Foi o que se viu em Santos nos últimos dias, com filas que ultrapassaram 25 km na Cônego Domênico Rangoni, que dá acesso ao porto. Enquanto os motoristas ficavam horas estacionados na rodovia sem conseguir chegar ao terminal, os navios permaneciam parados no mar sem poder atracar por falta de carga para carregar. Até sexta-feira, eram 76 navios na barra de Santos.
O problema é agravado pela baixa participação das ferrovias no transporte de cargas. Segundo a Associação Brasileira das Indústrias de Óleos Vegetais (Abiove), 55% da soja produzida no Brasil é movimentada em caminhões; 35% por ferrovia; e apenas 10% por hidrovia. Ou seja, a cada tonelada de aumento na safra, o número de caminhões também cresce nas estradas.

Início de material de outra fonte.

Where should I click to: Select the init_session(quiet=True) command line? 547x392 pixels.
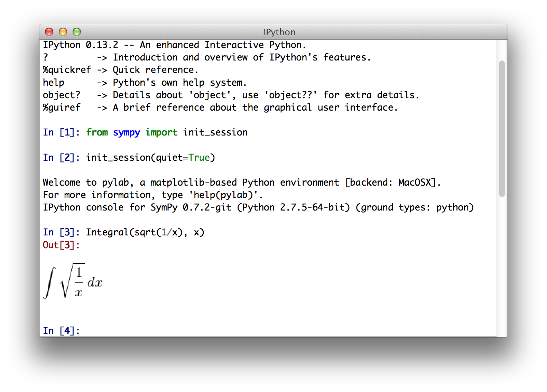tap(151, 157)
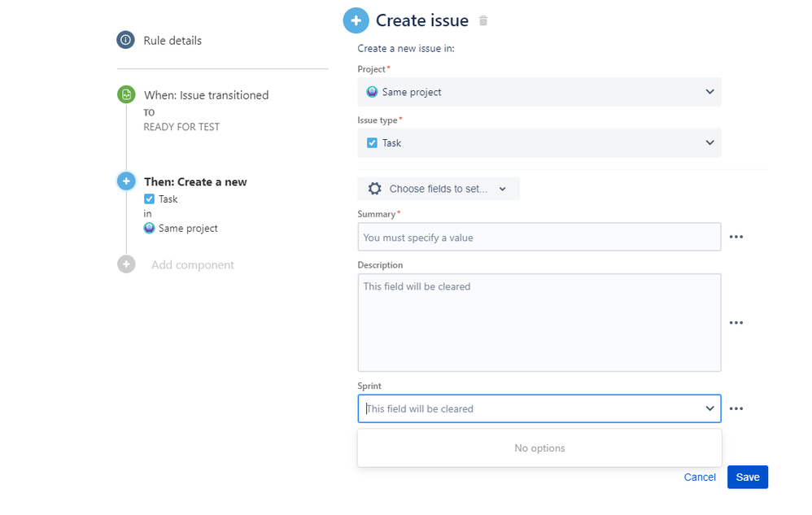Viewport: 812px width, 515px height.
Task: Open the Project dropdown showing Same project
Action: click(x=539, y=92)
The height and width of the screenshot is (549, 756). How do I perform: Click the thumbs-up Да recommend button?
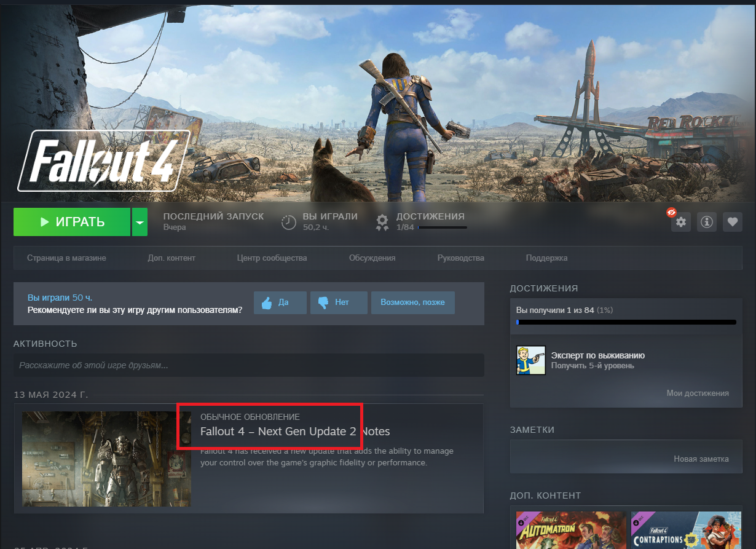(280, 302)
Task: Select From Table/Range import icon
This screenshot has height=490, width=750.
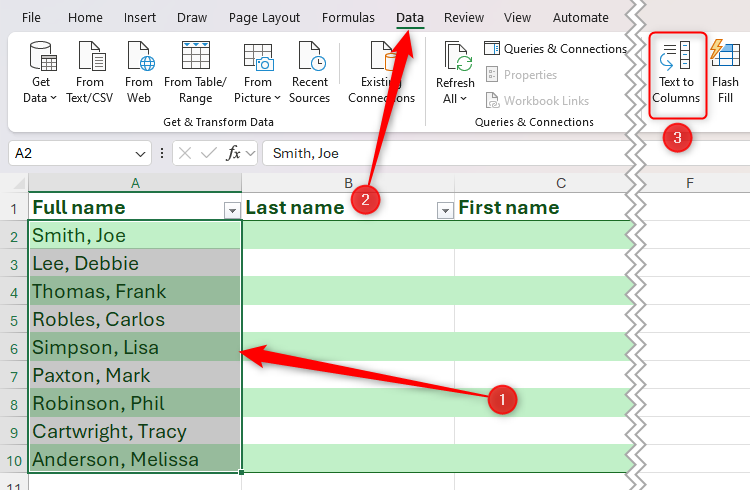Action: [x=195, y=73]
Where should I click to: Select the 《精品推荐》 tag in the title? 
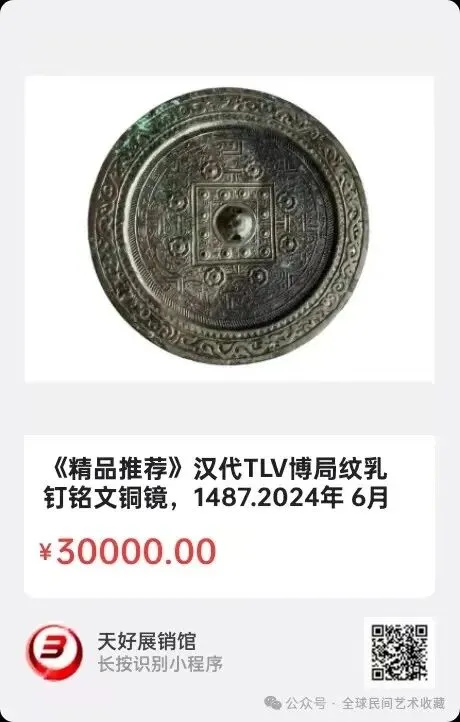117,470
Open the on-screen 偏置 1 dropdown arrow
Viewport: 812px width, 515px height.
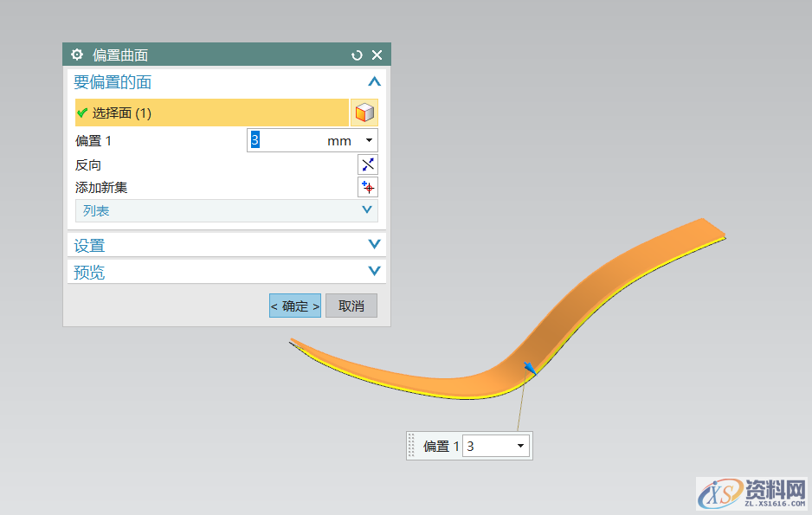click(x=520, y=446)
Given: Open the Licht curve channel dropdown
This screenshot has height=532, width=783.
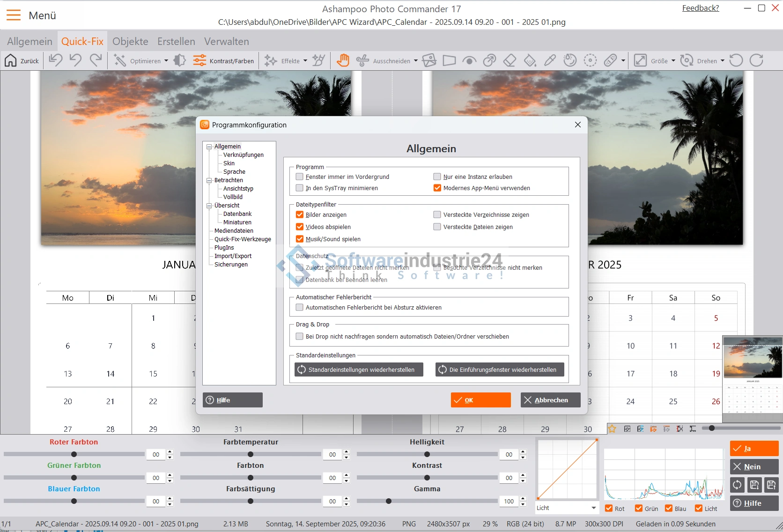Looking at the screenshot, I should tap(593, 508).
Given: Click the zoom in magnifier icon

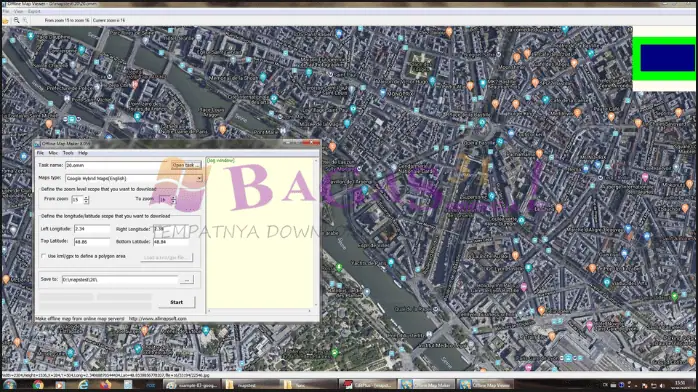Looking at the screenshot, I should tap(16, 20).

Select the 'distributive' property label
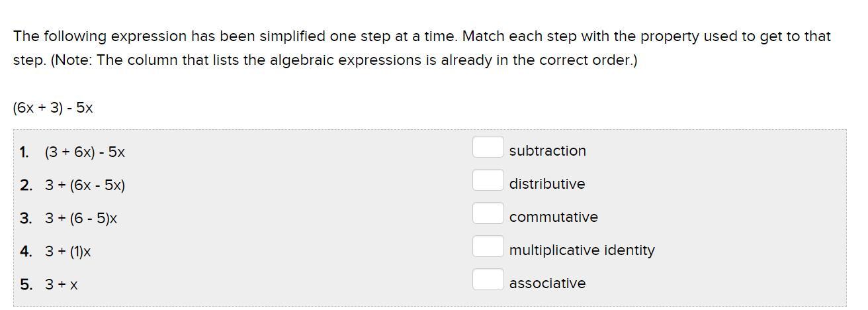pos(546,184)
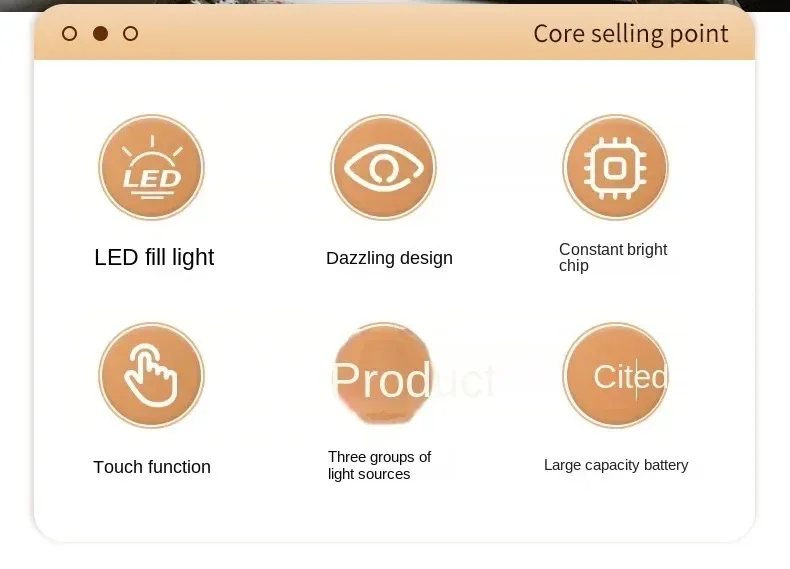Image resolution: width=790 pixels, height=569 pixels.
Task: Open the Dazzling design text label
Action: coord(389,258)
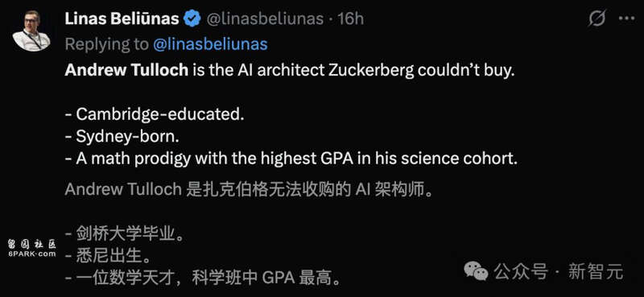Screen dimensions: 644x297
Task: Open the three-dot more options menu
Action: tap(626, 19)
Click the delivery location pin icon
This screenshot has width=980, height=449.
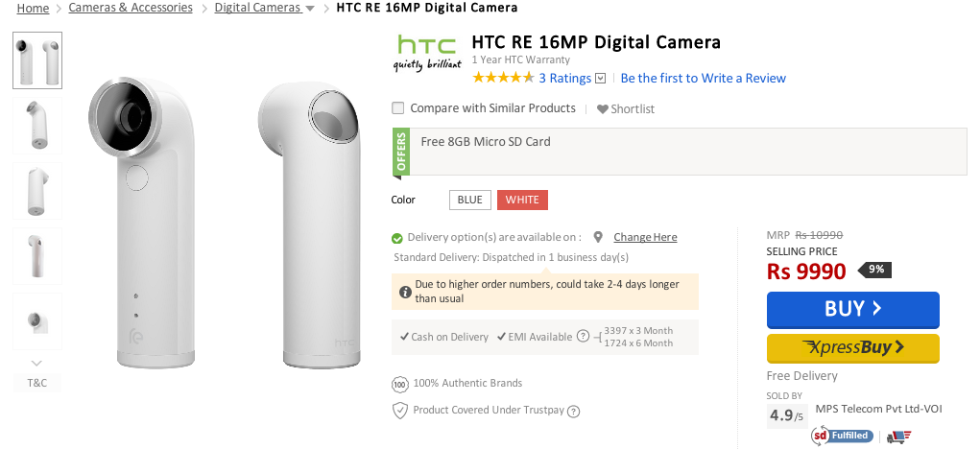598,237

Parte dos grãos colhidos em Sorriso (MT), o maior produtor de soja do País, percorre 2.029 km para chegar a Santos. Se a BR-163, inaugurada em 1976, estivesse pavimentada, o caminho seria, pelo menos, 700 km mais curto - e, sem dúvida, mais barato. A situação de Sinop é ainda pior. São quase 1.000 km a mais por causa das restrições da rodovia. Neste ano, uma fatia da produção será desviada para o Porto de Rio Grande - distante mais de 2.800 km dos municípios.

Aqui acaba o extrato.